Y lo más grave es que cuando la confianza se deteriora, no es fácil recuperarla. Los mensajes de optimismo del Presidente de Estados Unidos, las advertencias de que se trata de un fenómeno pasajero, no han bastado para la recuperación. Los aspectos negativos de la situación, que antes no se veían (o si se veían se menospreciaban) comienzan a recabar una significación alarmante.
Estamos entrando, por ello, en una nueva «era de incertidumbre», como diría Galbraith. Incertidumbre peligrosa. ¿Estamos entrando, de veras, en una era de grave depresión? ¿Cuáles serían los efectos previsibles, si no se superara con prontitud la coyuntura?

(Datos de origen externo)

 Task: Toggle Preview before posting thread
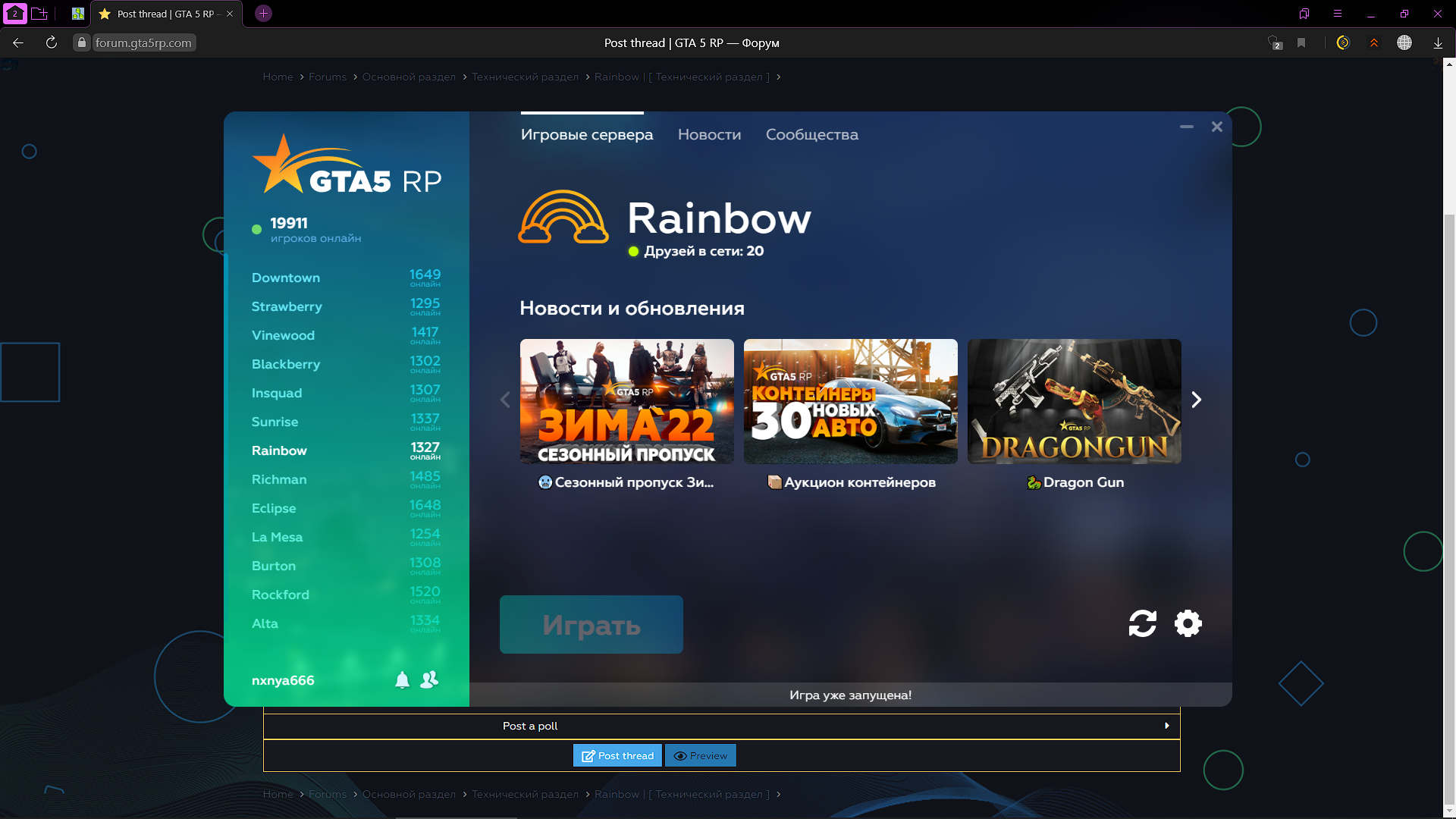[699, 755]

En cuanto a nuestros países de América Latina, los efectos podrían ser a largo plazo muy dañinos, por la razón de la interdependencia, que más que tal es dependencia (sin inter). Pero a corto plazo tal vez no se sientan, y hasta podrían tener algo de provecho, si se asimilara la lección y se adoptaran posiciones adecuadas. Es indudable que el lunes negro ha venido a poner de manifiesto que la fortaleza del dólar no es inconmovible, y que las inversiones afuera no ofrecen toda la seguridad que se les atribuye. Ningún país escapa a la vulnerabilidad. Los capitales latinoamericanos que han emigrado hacia los países del centro de la economía mundial, deberían pensar que su propia comarca de origen puede en definitiva ofrecerles mayores garantías, si destinan sus capitales a la producción de bienes y servicios. En fin de fines, ser rentista o jugador de bolsa es menos seguro que ser industrial o agricultor, o productor de otros bienes o servicios, para su comunidad nacional.
Ello, por supuesto, requiere una política económica clara, firme, audaz, en sus patrias de origen. Vale decir, que cuando se ha dañado seriamente la confianza en Ultramar, podría intentarse la recuperación de la confianza en su propia casa. Para lograrlo hay que poner la casa en orden. Hay que tener una visión clara de lo que ocurre, afuera y adentro.
Lo definitivo es admitir que confianza no es palabra vana. No es una simple elucubración. Es el fundamento de la actividad y del trabajo, el cual a su vez es el fundamento de la riqueza. Riqueza que, en definitiva, es indispensable generarla para que los pueblos puedan buscar, a través de la justicia, la felicidad.